Work item: Each line below must be set down exactly; omit any image you find.

Records for the task:
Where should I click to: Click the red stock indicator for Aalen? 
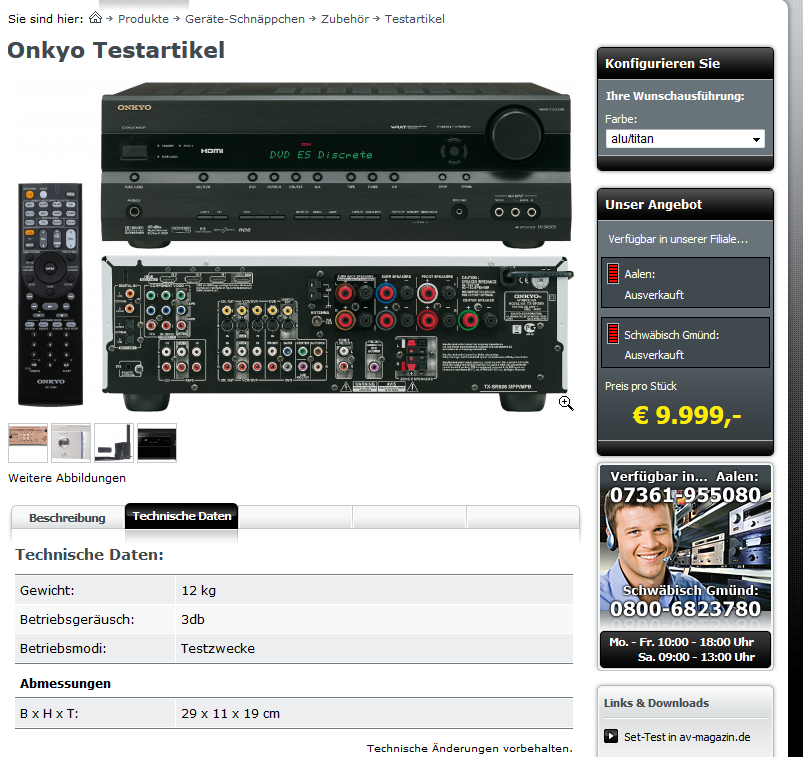(x=612, y=274)
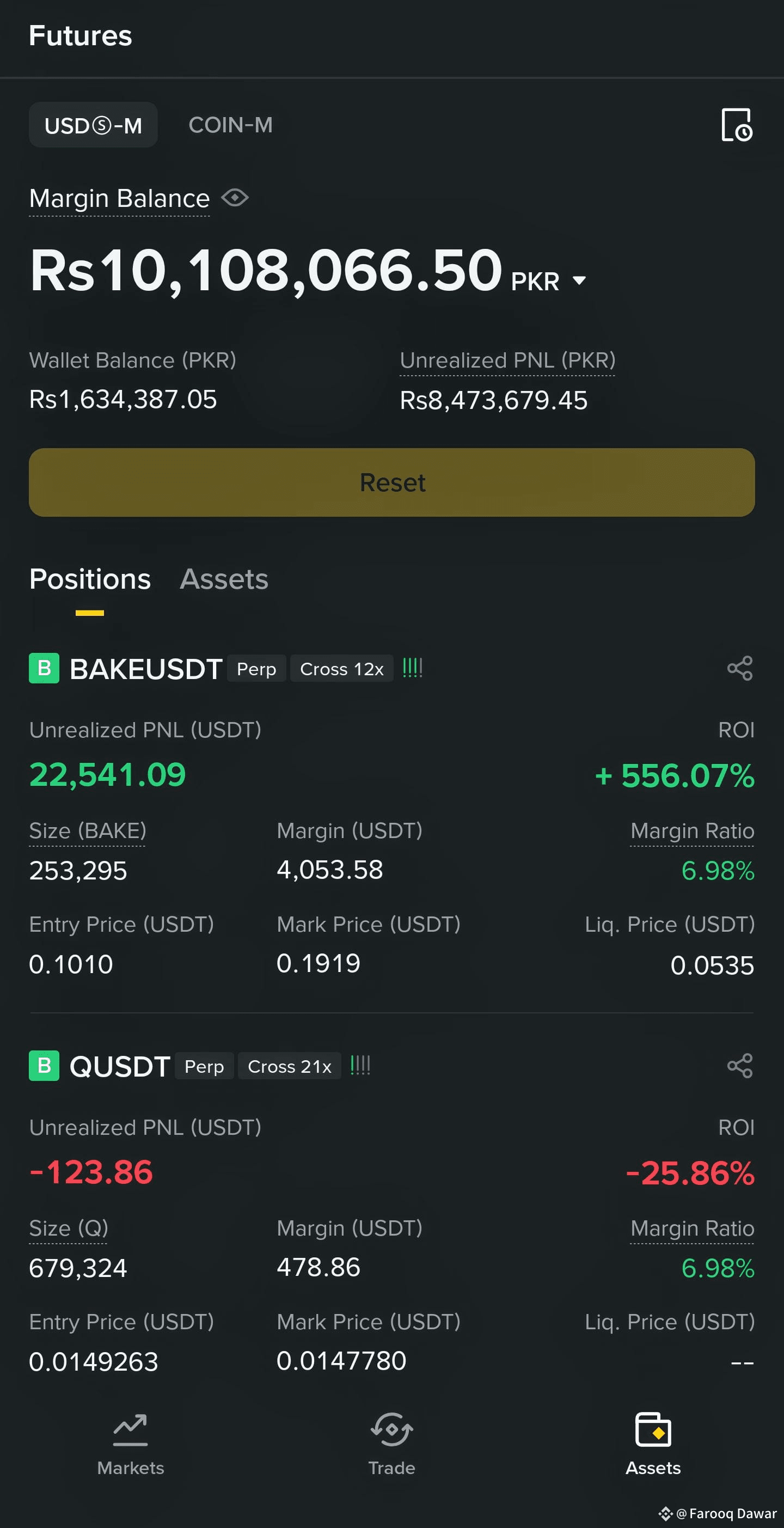This screenshot has width=784, height=1528.
Task: Open the PKR currency dropdown arrow
Action: (x=579, y=280)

Result:
Where should I click to: Click the red stock indicator for Aalen? 
(x=612, y=274)
This screenshot has width=784, height=1528.
Task: Open the PKR currency dropdown arrow
Action: (x=579, y=280)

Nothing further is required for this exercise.